Update Polars to v0.36 #797

philss · 2024-01-04T00:15:27Z

The Polars team released the version v0.36.2 of the Rust crates yesterday (2024-01-02), and we should bump the version on our side.

I started this work - branch is ps-bump-polars-to-v0.36 -, but I found some issues and things that were removed, and we need to implement on our side.

fix Series.window_median/3 - done in Ps bump polars to v0.36 #798
fix Series.frequencies/1 done in Ps bump polars to v0.36 #798
fix Series comparisons operations - done in Ps bump polars to v0.36 #798
fix DataFrame.join/3 using the outer strategy - done in Bump to v0.36.0 - fix join outer #802
fix DataFrame.describe/ - probably implement on our side - done in Bump to v0.36.0 - implement describe function #803

So I leave the issue open, and if anyone wants to work on it, feel free to do so.
I should finish #794 before going back here.

The text was updated successfully, but these errors were encountered:

lkarthee · 2024-01-04T10:57:10Z

2 test cases relating to DataFrame.join/3 are failing due to changes from #784 ?

1) test join/3 with a custom 'on' but with repeated column on left side - outer join (Explorer.DataFrame.LazyTest)
     test/explorer/data_frame/lazy_test.exs:1224
     ** (RuntimeError) Polars Error: not found: d
     code: assert DF.to_columns(df, atom_keys: true) == %{
     stacktrace:
       (explorer 0.8.0-dev) lib/explorer/polars_backend/shared.ex:35: Explorer.PolarsBackend.Shared.apply_dataframe/3
       (explorer 0.8.0-dev) lib/explorer/data_frame.ex:1873: anonymous fn/3 in Explorer.DataFrame.to_columns/2
       (elixir 1.15.7) lib/enum.ex:1693: Enum."-map/2-lists^map/1-1-"/2
       (elixir 1.15.7) lib/enum.ex:1693: Enum."-map/2-lists^map/1-1-"/2
       (explorer 0.8.0-dev) lib/explorer/data_frame.ex:1872: Explorer.DataFrame.to_columns/2
       test/explorer/data_frame/lazy_test.exs:1233: (test)

7) test join/3 with a custom 'on' but with repeated column on left side (Explorer.DataFrameTest)
     test/explorer/data_frame_test.exs:2070
     ** (RuntimeError) Polars Error: not found: d
     code: assert DF.to_columns(df2, atom_keys: true) == %{
     stacktrace:
       (explorer 0.8.0-dev) lib/explorer/polars_backend/shared.ex:35: Explorer.PolarsBackend.Shared.apply_dataframe/3
       (explorer 0.8.0-dev) lib/explorer/data_frame.ex:1873: anonymous fn/3 in Explorer.DataFrame.to_columns/2
       (elixir 1.15.7) lib/enum.ex:1693: Enum."-map/2-lists^map/1-1-"/2
       (elixir 1.15.7) lib/enum.ex:1693: Enum."-map/2-lists^map/1-1-"/2
       (explorer 0.8.0-dev) lib/explorer/data_frame.ex:1872: Explorer.DataFrame.to_columns/2
       test/explorer/data_frame_test.exs:2098: (test)

josevalim · 2024-01-04T15:02:08Z

@lkarthee it is fine to mirror the new outer join with polars.

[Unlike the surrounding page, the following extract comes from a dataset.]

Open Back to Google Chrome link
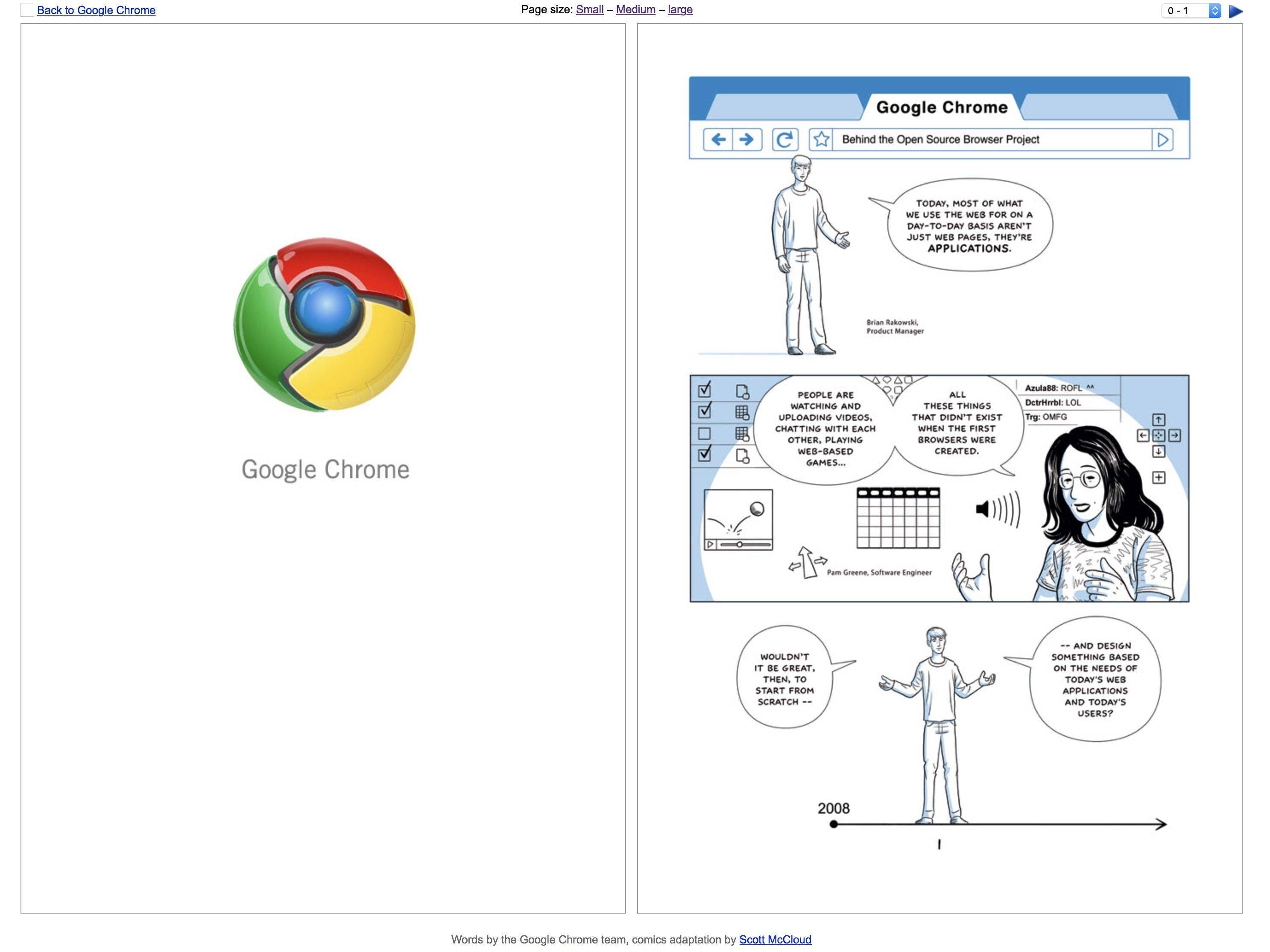 [96, 10]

The reason why we are having an exception is because the current join assumes all columns from both arguments will be the output, but it seems polars changed it to drop duplicate columns. You will have to mirror this logic in Explorer.DataFrame.join and fix the tests.

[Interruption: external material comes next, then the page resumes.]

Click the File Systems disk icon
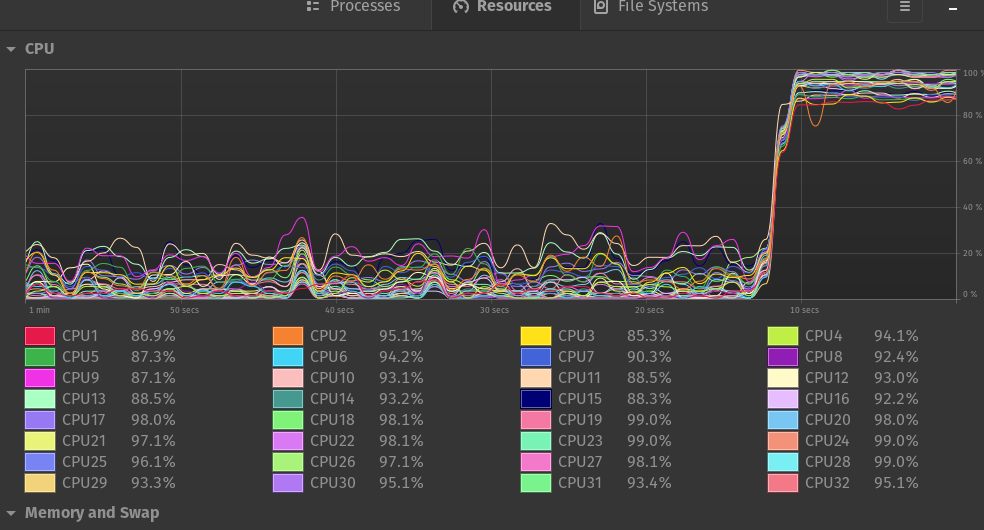 tap(600, 7)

billylanchantin · 2024-01-04T15:56:35Z

@philss Is your sense that we can fix these issues on main? Or should we branch off ps-bump-polars-to-v0.36? (I probably won't have time to look into specifics until tonight.)

philss · 2024-01-04T16:01:55Z

@billylanchantin I was thinking of keeping the work outside the main branch - branching from, or working directly in my branch. But we could implement "our version" of DF.describe/2 branching from main and merge it separately. WDYT?

billylanchantin · 2024-01-04T16:08:24Z

I was thinking of keeping the work outside the main branch - branching from, or working directly in my branch.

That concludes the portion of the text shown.